V. Producing the AMICS

A survey such as the AMICS is a complex undertaking that demands the skills and expertise of a variety of different professions. The AMICS was overseen by a technical committee consisting of representatives of the Central Statistics Organization (CSO) and of UNICEF. To help produce the AMICS survey, cartographers, fieldwork trainers, data collection teams in each province, and a large team of data processors are all involved at different stages. Appendix B of the report provides a detailed list of all of the personnel involved in carrying out the AMICS. The CSO also consulted different governmental ministries and agencies at various stages of the survey and report drafting. For example, consultations were held in May 2012 when a draft of the report was shared with numerous government ministries, such as the Ministry of Education, the Ministry of Public Health, and the Ministry for Labour, Social Affairs, the Martyred and Disabled, as well as with other UN agencies.

A survey of the scope and size of the AMICS is typically a multi-year undertaking. The data collection began in October 2010 and was completed in May 2011. Processing the data using the double-entry method takes several months, which is followed by data cleaning. Tabulation and analysis is then undertaken, and the preparation of a report for public consumption is the final time-consuming step in this process.

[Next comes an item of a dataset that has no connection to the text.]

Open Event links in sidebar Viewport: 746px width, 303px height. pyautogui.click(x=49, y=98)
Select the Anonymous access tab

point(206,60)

The AMICS survey was designed to reflect the unstable conditions in which it would be carried out. It was made a priority to collect nationally representative data, and therefore, it was decided that the AMICS would need to include coverage of insecure areas. Therefore, precautionary measures in the design and delivery of the survey were taken to mitigate the risks of coverage being restricted due to insecurity.

 

A reserve sample of EAs was selected within each stratum to serve as possible replacements in extreme cases where the security situation for an original sample EA made it difficult to enumerate. A total of 102 sample EAs were selected as possible replacements. During fieldwork, 423 of the original 516 sample EAs were enumerated, and 26 replacement EAs were enumerated; while the remaining 67 sample EAs were not replaced due to particularly unsafe conditions for surveyors. Therefore the final sample in the AMICS data file includes 449 sample EAs. This led to a small reduction in the effective sample size; however, the sample is still considered to be nationally representative.

The AMICS 2010/11 was funded by UNICEF. UNICEF also provided some technical assistance to the CSO.